Moving Away From AWS Access Keys

Following Amazon IAM best practices for AWS credentials

DevOps
AWS, GitHub,

I started using GitHub Actions to handle the Hugo build and deployment of this website. I was using a dedicated AWS IAM user with the required policies and added their Access Key ID and Secret Access Key as repository secrets. The relevant step in my GitHub action looked like this:

      - name: Configure AWS Credentials
        uses: aws-actions/configure-aws-credentials@v2
        with:
          aws-access-key-id: ${{ secrets.AWS_ACCESS_KEY_ID }}
          aws-secret-access-key: ${{ secrets.AWS_SECRET_ACCESS_KEY }}
          aws-region: eu-west-2

Every 90 days I would have to generate new keys in IAM and then update the repository secrets. What if I didn’t have to do this? The answer is to configure an Identity Provider for GitHub in AWS IAM and then use OpenID Connect to authenticate in the GitHub workflow.
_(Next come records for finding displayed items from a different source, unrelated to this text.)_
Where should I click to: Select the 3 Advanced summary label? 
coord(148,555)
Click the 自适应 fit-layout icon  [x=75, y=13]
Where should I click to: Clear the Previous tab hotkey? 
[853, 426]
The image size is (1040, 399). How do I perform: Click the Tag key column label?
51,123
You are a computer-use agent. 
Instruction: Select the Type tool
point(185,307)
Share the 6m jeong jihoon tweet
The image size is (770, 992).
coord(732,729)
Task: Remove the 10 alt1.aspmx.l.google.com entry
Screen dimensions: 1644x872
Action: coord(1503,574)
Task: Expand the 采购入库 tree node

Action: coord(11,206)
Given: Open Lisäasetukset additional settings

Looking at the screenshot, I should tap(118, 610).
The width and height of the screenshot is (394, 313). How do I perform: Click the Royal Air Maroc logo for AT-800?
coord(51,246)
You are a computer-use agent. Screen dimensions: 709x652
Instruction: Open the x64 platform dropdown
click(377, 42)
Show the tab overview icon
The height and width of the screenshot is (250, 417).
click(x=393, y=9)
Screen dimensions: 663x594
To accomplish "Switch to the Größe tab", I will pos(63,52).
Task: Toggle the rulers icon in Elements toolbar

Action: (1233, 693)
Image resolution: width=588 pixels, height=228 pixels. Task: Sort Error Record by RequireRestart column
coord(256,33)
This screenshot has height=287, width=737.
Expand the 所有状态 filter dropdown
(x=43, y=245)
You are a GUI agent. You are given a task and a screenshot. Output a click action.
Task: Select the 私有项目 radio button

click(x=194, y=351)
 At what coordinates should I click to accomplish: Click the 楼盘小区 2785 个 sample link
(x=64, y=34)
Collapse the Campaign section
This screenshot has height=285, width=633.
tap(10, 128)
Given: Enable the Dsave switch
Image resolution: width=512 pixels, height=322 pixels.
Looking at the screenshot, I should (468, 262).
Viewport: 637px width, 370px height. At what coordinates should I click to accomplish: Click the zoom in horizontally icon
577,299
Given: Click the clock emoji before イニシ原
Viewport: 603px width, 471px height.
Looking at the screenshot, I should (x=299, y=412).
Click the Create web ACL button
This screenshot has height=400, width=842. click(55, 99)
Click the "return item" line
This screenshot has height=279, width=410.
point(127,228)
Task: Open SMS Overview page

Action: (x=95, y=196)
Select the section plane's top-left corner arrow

You can add GitHub as an Identity Provider with a single CLI command:

$ aws iam create-open-id-connect-provider --url "https://token.actions.GitHubusercontent.com" \
  --thumbprint-list "6938fd4d98bab03faadb97b34396831e3780aea1" \
  --client-id-list "sts.amazonaws.com"

Next create a role for GitHub to assume, with the required trust relationships. For example:

{
    "Version": "2012-10-17",
    "Statement": [
        {
            "Effect": "Allow",
            "Principal": {
                "Federated": "arn:aws:iam::123456789ABC:oidc-provider/token.actions.githubusercontent.com"
            },
            "Action": "sts:AssumeRoleWithWebIdentity",
            "Condition": {
                "StringEquals": {
                    "token.actions.githubusercontent.com:sub": "repo:myorg/example.com:ref:refs/heads/main",
                    "token.actions.githubusercontent.com:aud": "sts.amazonaws.com"
                }
            }
        }
    ]
}

Then add the required permissions policy:

{
  "Version": "2012-10-17",
  "Statement": [
    {
          "Sid": "myGitHubActionsPolicy",
          "Effect": "Allow",
          "Action": [
              "s3:GetBucketPolicy",
              "s3:PutBucketPolicy",
              "s3:ListBucket",
              "s3:PutObject",
              "s3:DeleteObject",
              "cloudfront:CreateInvalidation"
          ],
          "Resource": [
              "arn:aws:s3:::example.com",
              "arn:aws:s3:::example.com/*",
              "arn:aws:cloudfront::123456789ABC:distribution/CLOUDFRONTID01"
          ]
      }
  ]
}

Finally, add a permissions stanza to the workflow to allow the workflow to write the identity token and update the ‘Configure AWS Credentials’ step. The full workflow should look something like this:

name: Build and Deploy example.com

on:
  push:
    branches: [ "main" ]

  workflow_dispatch:

jobs:
  build:
    runs-on: ubuntu-latest

    permissions:
      id-token: write
      contents: read

    steps:
      - uses: actions/checkout@v3

      - name: Configure AWS Credentials
        uses: aws-actions/configure-aws-credentials@v2
        with:
          role-to-assume: arn:aws:iam::123456789ABC:role/myGitHubActionsRole
          role-session-name:
          aws-region: eu-west-2

      - name: Setup Hugo
        uses: peaceiris/actions-hugo@v2
        with:
          hugo-version: '0.111.3'

      - name: Build website
        run: hugo --minify --verbose

      - name: Deploy to S3
        run: hugo deploy --maxDeletes -1 --invalidateCDN --verbose

Once this is tested and working the IAM user and the associated repository secrets can be deleted.